In AOES, even the students can have students.

This summer, AOES hosted six high school students for internships in climate dynamics.  AOES scientists Natalie Burls, Daniel Tong, and David Straus were the students’ faculty advisors.  Faculty members enlisted their advisees in the Climate Dynamics Doctoral Program to assist in guiding and mentoring the interns.  The students presented their work this summer at the culminating event of Mason’s Aspiring Scientists Summer Internship Program (ASSIP) sponsored by the College of Science.

Image
Where Students Can Have Students Pic 1
Alia Wofford & Aditya Behera

Aditya Behera, from James Madison HS in Fairfax County, worked with Burls, climate student Alia Wofford, and collaborators at other institutions in a project related to Alia’s doctoral work on understanding the “Snowball Earth” episodes that occurred long before dinosaurs came on the scene. 

With graduate student Scott Knapp, Burls mentored Sophia Huh of Woodson HS to model how temperature and salinity in the North Pacific affects the isotopic composition of the shells of single-cell marine life called foraminifera. This will help scientists use the remains of foraminifera to infer the properties of the North Pacific during the Pliocene epoch several million years ago.
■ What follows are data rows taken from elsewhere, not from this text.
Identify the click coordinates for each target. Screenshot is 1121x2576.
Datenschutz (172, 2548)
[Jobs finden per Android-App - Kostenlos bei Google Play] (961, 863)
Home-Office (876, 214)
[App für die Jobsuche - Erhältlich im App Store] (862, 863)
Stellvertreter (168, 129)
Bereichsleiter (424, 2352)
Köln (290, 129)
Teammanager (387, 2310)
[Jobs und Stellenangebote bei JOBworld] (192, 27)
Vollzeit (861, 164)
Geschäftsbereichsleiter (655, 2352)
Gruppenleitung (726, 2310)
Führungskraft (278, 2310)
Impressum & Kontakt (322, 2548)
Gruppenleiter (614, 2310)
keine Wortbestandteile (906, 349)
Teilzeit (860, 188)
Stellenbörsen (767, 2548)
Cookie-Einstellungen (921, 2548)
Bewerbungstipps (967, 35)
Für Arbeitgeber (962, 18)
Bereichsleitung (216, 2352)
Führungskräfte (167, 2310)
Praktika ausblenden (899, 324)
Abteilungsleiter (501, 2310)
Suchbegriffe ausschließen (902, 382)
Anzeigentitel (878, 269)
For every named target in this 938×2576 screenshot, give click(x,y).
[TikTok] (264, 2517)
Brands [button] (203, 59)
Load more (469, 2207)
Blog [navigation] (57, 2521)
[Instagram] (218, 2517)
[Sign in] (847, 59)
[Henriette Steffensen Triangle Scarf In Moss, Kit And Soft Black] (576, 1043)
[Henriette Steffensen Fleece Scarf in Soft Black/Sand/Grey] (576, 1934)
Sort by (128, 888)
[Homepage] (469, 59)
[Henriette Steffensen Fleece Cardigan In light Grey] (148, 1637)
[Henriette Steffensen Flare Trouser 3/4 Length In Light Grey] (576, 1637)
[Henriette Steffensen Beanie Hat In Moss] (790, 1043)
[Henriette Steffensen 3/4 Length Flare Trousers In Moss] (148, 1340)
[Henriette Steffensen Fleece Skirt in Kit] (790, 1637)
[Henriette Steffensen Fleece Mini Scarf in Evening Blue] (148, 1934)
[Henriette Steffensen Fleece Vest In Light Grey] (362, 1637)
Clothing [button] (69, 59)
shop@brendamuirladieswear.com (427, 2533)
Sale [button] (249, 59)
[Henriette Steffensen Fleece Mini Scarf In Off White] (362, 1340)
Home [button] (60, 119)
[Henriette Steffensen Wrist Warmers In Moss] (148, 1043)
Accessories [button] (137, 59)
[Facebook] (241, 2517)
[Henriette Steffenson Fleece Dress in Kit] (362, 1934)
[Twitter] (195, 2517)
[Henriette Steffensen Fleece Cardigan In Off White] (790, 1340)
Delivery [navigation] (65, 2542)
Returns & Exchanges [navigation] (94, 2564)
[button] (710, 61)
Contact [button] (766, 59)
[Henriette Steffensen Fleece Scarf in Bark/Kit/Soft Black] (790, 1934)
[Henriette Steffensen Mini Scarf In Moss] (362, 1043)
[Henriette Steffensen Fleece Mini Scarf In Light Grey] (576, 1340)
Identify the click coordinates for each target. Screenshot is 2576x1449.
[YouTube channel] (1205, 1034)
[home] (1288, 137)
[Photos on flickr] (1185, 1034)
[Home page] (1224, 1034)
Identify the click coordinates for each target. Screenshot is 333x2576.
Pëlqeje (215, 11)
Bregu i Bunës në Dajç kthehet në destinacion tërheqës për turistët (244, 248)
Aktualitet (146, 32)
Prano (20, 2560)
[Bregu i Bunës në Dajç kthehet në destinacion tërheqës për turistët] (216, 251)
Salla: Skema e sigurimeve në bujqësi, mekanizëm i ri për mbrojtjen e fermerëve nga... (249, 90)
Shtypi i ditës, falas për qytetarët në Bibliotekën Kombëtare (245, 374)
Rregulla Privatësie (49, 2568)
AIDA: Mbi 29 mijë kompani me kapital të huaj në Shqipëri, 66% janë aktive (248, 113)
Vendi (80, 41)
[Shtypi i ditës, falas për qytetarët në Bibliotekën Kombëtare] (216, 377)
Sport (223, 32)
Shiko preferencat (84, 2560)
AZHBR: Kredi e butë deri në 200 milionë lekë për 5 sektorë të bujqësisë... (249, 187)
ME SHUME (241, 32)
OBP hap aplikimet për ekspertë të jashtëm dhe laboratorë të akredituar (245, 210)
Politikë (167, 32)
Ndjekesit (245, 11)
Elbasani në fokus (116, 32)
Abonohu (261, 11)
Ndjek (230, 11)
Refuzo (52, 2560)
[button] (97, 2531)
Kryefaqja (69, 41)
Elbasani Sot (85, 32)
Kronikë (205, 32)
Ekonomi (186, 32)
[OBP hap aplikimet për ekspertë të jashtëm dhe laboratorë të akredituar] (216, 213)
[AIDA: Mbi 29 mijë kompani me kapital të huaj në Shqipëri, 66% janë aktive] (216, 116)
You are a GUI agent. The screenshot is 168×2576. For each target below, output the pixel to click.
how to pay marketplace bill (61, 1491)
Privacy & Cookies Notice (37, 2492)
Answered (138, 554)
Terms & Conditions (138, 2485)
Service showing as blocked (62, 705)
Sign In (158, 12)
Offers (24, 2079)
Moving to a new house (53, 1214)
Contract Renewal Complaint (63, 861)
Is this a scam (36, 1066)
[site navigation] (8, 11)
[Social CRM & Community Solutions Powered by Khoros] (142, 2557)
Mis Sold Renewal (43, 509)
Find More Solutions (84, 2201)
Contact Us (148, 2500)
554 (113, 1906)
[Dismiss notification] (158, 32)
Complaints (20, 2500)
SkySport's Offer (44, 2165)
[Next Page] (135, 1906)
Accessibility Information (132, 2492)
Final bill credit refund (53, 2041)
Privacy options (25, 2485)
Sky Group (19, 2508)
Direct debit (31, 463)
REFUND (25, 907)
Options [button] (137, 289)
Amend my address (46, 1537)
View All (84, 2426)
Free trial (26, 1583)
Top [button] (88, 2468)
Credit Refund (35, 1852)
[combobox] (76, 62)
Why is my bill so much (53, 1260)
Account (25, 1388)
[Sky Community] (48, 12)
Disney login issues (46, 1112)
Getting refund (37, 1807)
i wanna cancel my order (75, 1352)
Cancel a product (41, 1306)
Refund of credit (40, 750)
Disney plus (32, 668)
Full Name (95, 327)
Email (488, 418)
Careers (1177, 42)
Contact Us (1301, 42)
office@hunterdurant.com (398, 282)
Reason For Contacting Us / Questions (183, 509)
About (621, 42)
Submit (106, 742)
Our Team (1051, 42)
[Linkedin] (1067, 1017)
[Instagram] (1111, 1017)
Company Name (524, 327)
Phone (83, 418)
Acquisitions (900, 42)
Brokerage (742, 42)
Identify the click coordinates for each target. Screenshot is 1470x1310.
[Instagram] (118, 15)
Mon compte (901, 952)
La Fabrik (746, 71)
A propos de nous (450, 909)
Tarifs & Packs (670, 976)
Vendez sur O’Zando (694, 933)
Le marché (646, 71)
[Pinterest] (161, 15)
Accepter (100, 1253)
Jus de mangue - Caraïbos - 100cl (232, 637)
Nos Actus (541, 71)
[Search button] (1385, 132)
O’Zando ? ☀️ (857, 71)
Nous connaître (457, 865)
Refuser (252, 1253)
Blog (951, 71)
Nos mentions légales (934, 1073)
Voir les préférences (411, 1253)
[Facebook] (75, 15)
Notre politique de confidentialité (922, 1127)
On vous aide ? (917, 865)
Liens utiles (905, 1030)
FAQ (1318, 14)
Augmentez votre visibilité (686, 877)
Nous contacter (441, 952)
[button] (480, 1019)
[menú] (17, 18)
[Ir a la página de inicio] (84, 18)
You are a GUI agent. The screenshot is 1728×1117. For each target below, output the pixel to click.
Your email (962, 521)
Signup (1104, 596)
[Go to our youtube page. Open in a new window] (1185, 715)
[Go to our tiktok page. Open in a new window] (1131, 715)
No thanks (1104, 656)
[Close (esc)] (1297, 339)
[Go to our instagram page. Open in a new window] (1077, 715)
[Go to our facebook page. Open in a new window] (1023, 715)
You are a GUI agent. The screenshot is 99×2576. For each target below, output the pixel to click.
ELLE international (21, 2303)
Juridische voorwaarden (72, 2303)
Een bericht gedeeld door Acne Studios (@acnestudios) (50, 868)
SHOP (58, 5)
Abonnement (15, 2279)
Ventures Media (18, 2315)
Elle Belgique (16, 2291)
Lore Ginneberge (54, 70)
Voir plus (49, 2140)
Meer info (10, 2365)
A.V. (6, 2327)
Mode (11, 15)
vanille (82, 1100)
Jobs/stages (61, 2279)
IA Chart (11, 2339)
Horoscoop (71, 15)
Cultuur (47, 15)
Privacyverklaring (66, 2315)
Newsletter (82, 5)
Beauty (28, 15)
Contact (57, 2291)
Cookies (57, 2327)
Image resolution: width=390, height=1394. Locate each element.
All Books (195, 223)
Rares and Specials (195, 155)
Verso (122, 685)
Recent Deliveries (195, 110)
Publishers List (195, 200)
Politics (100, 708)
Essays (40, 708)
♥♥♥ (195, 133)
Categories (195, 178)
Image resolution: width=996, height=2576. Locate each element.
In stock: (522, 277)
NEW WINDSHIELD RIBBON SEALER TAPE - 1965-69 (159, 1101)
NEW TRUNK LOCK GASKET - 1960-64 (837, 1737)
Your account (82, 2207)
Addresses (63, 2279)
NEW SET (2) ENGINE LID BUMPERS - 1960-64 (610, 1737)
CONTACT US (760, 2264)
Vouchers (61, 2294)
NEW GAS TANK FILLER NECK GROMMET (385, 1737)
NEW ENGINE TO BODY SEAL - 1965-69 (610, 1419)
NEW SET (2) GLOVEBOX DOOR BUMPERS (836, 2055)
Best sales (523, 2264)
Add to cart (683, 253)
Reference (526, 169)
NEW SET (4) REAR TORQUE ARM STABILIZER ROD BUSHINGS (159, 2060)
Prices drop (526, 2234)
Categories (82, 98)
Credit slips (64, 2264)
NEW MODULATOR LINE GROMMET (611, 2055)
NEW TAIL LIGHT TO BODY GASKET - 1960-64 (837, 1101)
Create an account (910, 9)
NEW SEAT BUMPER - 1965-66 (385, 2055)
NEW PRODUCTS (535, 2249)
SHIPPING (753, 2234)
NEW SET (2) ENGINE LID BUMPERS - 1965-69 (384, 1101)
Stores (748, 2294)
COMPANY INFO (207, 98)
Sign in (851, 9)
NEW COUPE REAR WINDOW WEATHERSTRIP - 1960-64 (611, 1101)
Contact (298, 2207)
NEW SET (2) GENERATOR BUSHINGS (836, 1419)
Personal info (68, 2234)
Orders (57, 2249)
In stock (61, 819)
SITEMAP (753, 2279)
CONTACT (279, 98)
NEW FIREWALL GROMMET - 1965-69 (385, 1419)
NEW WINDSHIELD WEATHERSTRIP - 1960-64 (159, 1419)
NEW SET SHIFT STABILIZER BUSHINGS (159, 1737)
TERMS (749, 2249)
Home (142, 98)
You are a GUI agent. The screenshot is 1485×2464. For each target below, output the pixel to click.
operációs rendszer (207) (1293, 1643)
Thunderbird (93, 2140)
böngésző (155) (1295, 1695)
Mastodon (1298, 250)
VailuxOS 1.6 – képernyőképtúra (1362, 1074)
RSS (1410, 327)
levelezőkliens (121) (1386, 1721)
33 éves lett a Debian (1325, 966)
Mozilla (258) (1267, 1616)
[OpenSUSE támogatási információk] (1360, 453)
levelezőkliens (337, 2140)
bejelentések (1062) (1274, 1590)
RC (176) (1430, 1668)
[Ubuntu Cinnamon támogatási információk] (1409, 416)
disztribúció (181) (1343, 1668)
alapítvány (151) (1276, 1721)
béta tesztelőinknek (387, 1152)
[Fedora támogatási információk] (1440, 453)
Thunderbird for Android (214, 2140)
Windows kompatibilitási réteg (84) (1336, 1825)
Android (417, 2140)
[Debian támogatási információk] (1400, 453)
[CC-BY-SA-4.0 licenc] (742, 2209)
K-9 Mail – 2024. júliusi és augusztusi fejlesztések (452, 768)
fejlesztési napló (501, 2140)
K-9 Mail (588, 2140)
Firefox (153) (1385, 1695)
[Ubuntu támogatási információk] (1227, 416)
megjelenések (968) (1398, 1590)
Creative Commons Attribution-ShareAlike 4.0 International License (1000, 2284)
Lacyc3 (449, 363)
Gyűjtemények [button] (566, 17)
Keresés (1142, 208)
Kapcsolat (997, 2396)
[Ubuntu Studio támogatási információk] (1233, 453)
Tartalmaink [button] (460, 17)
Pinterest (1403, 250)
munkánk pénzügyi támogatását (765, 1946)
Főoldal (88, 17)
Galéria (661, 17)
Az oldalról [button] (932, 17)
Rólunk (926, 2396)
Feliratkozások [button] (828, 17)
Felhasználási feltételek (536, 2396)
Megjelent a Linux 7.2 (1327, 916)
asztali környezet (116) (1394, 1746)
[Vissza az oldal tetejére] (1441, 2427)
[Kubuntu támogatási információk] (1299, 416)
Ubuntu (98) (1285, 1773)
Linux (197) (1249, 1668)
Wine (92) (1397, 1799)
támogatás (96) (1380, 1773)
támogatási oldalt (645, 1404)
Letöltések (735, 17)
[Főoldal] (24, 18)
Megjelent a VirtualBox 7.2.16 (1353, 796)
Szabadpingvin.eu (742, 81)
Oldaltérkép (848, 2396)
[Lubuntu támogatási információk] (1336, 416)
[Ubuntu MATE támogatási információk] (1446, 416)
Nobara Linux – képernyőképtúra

Scott and Burls worked on another project, relating cloud behavior to ocean surface temperatures during global warming, with students Eliana Linder (Manhasset HS in New York) and Donovan Chong (home schooled). 

Image
Where Students Can Have Students Pic 2
Donovan Chong, Eliana Linder (on computer screen), and Sophia Huh.

David Straus, doctoral student Mary Korendyke, and Mason researcher Erik Swenson guided Deepa Shanmugam (Richard Montgomery HS) on work seeking to understand how patterns of atmospheric circulation in temperate regions can affect the start and stop of rainfall during the Indian Summer Monsoon.  Looking at a much smaller scale of atmospheric motion, Daniel Tong worked with Hanna Young and Chi-Tsan Wang on testing simplified models to predict roadside emission of pollution in New York City. Tong also worked with two other interns on various projects related to dust storms, including COVID impacts on dust related roadway fatalities (Kyle Nguyen from Thomas Jefferson High School), and using AI Art to design a dust vulnerability map for the Pan-American region (Austin Moon, Oakton High School).

Image
Where Students Can Have Students Pic 3
Hanna Young and Deepa Shanmugam.

According to Straus, “There is tremendous value in having the grad students mentor the high school students.”  He noted that the graduate students “were really effective in getting the [HS] students started on computing, writing abstracts.”